Я все рисую и рисую объекты, потому что люди мне не особо интересны. Объекты более вечные. А люди слишком набиты тряпками, мусором, какой-то мелочью — я их не трогаю, и пускай они меня тоже не трогают. Но однажды я решил написать автопортрет. Надо сказать, что году в 1976-м я нарисовал большую картину, на которой изобразил Калинкину пожарную часть, которая раньше была около Калинкина моста в самом конце Фонтанки, — очень живописное здание красного кирпича с башней. Рядом с ней были высокие выдвинутые камни, на один из которых я посадил себя блаженствовать на солнышке в уединении. И назвал работу «Теплый камень». Честно говоря, не представляю, где сейчас эта работа. А спустя почти 30 лет я решил повторить идею, только понял, что мне надоели красные кирпичи. И меня, по выражению Овчинникова, потянуло на антику. Так что я посадил себя, очень маленького, около колонны Казанского собора. Причем картина нарисована в очень сложной технике — тут есть масло, темпера, акварель, обычная и масляная пастель.

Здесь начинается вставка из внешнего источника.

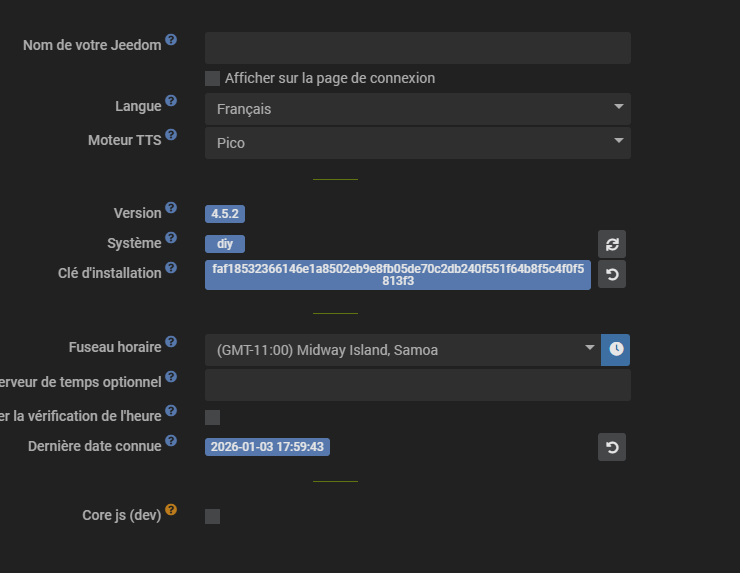Viewport: 740px width, 573px height.
Task: Reset the Clé d'installation key
Action: coord(612,274)
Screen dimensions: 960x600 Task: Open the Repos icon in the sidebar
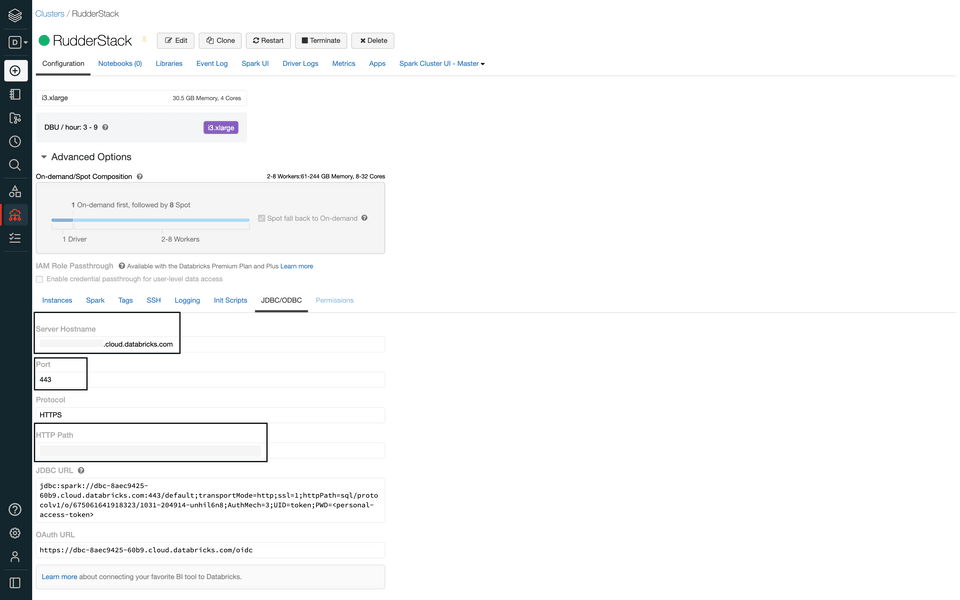click(x=15, y=118)
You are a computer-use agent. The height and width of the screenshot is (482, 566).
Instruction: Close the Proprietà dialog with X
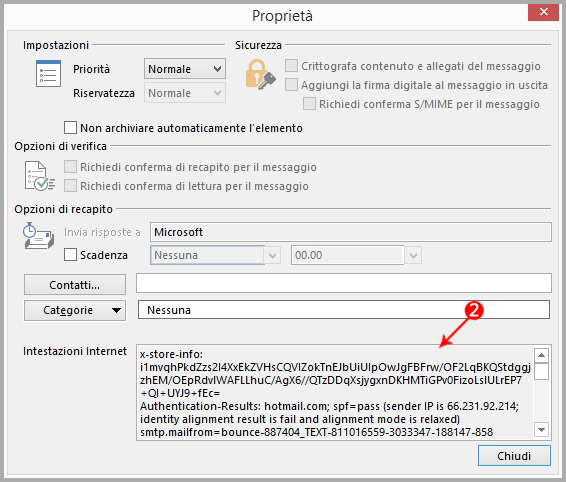(543, 12)
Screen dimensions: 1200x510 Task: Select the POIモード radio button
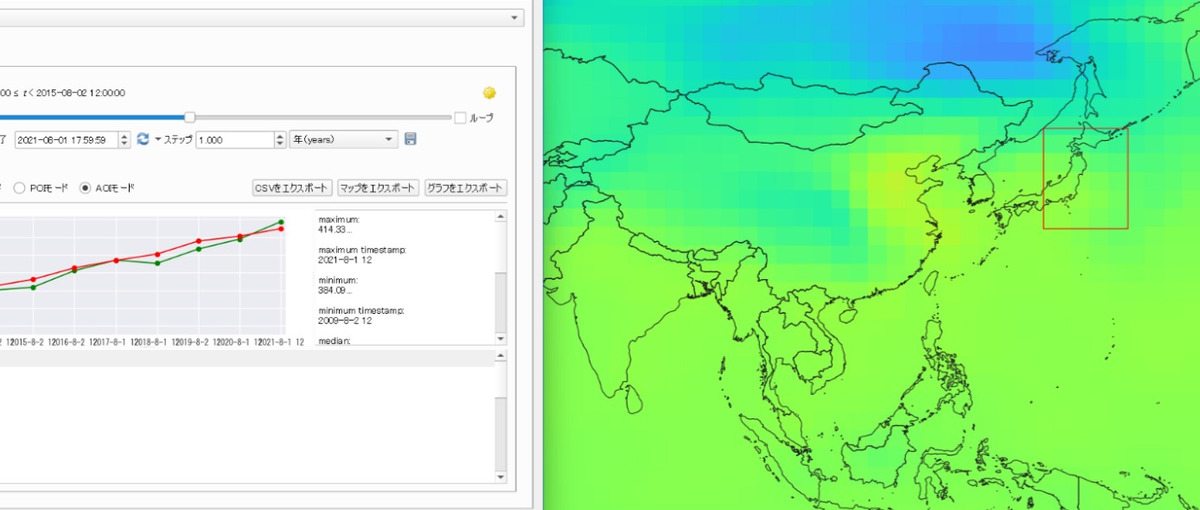tap(20, 188)
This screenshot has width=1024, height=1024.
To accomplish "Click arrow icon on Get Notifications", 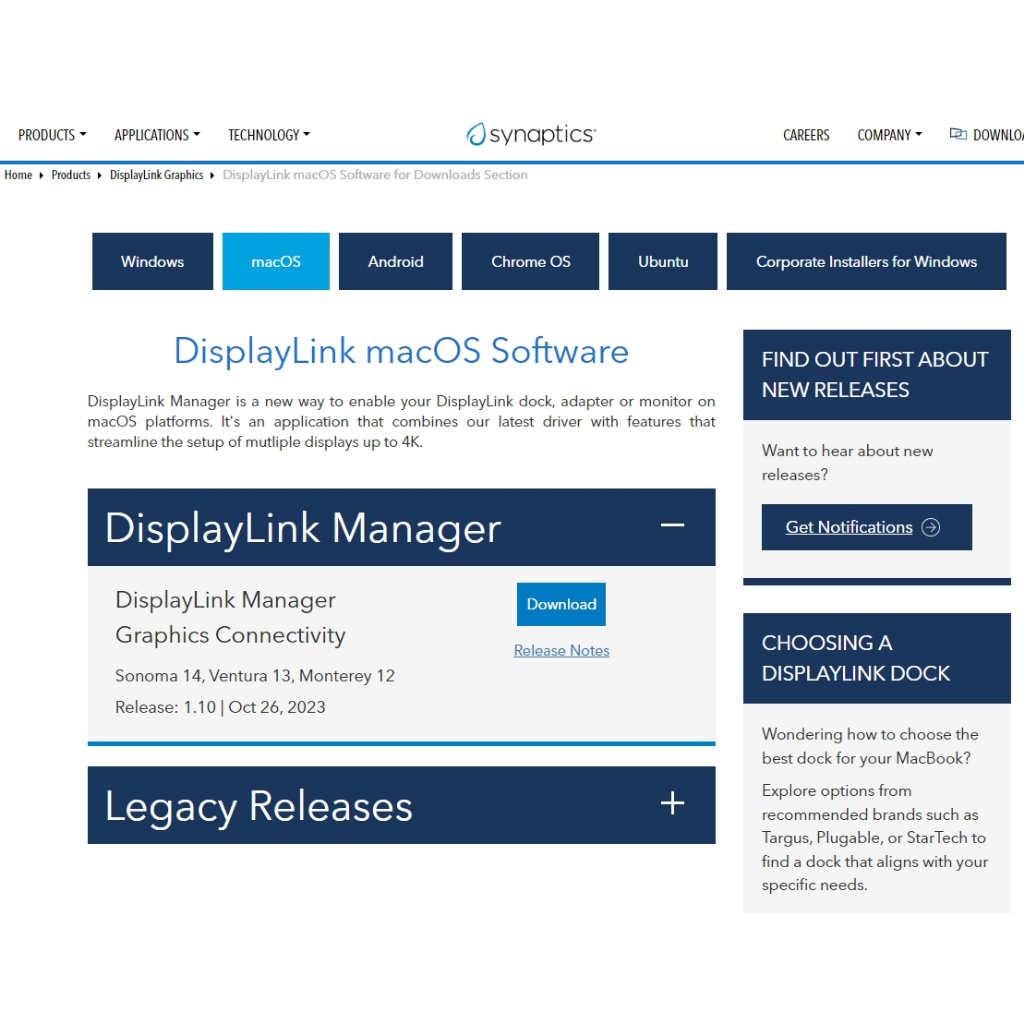I will [x=931, y=527].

Одна из последних моих работ — «Летний сад». Перед ней я целый год ничего не делал, только начал «Башню» и бросил ее, усомнившись в наличии нерва. Я сидел на диване и ломал голову, что бы еще такого придумать. Но это все заумь, которую я не люблю. И однажды, в самом начале бесснежного января, мы шли куда-то, вокруг была теплая уютная мрачность. И я увидел край Летнего сада — это был тот самый миг, которого я ждал целый год. А на следующий день пошел снег.

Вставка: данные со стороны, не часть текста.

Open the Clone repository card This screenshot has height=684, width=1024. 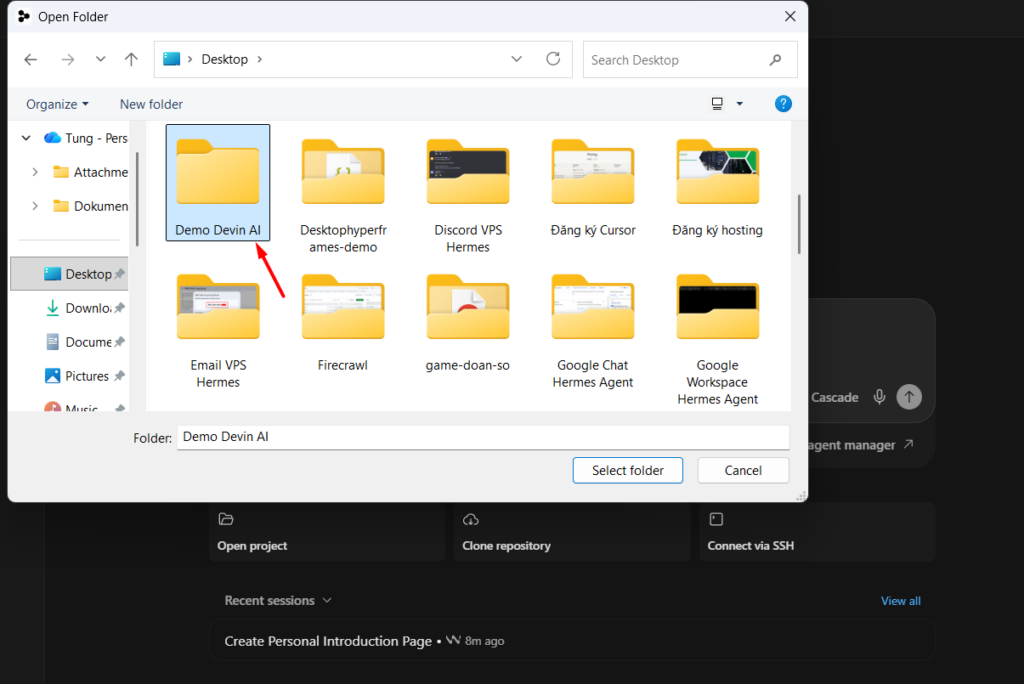pyautogui.click(x=571, y=532)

А «Дверь в стене», например, — это ответ на одноименный рассказ Герберта Уэллса. Мое отношение к моей будущей двери, которая меня, может быть, ожидает. Довольно светлое, если не сказать радостное отношение — а почему бы и нет? Что в этом трагичного? Это дверь туда, куда мы все уйдем, а что там — я не знаю. Мне бы хотелось покоя. Вот когда Воланд у Булгакова сидел на крыше и из круглой башни вышел Матвей, просить за Мастера, Воланд ему довольно грубо сказал: «А почему же вы его не возьмете к себе, к свету?» И Матвей грустно ответил: «Он не заслужил света, он заслужил покой». Вот мне бы хотелось этого покоя. И хотя я не верю в Петра с ключами, мне очень претит предположение доброй половины человечества о том, что там только прах и тление. Мне это кажется очень обидным. Однажды замечательный Михаил Казаков по телевизору сказал: «Я верующий, но не воцерковленный. Мне никто не нужен, я верую в Бога непосредственно, без посредников». Меня это просто потрясло. Потому что я отношусь к этому так же. Так что я совсем не знаю, что там, за той дверью.
Мне сложно рассуждать о Ленинграде, потому что я жил только здесь. Я, конечно, много ездил, путешествовал, но по большому счету жил только в этом городе. Поэтому мои впечатления от города ограниченны. Но здесь я родился, и я помню Ленинград от самого моего рождения до сегодняшнего дня.
Ленинград всегда был для меня… немного странным. В этом городе есть какая-то маленькая тайна, какой-то сглаз. Город как город, но его очень давно сглазили, что, очевидно, связано с его трагическим рождением. Стало модным рассказывать про Великого Петра, его преобразования и про то, как он своей волей создал этот город, но еще ни разу не говорили, сколько для этого было принесено жертв. И вся наша страна в целом, и этот город в частности — пространства безвестных жертв.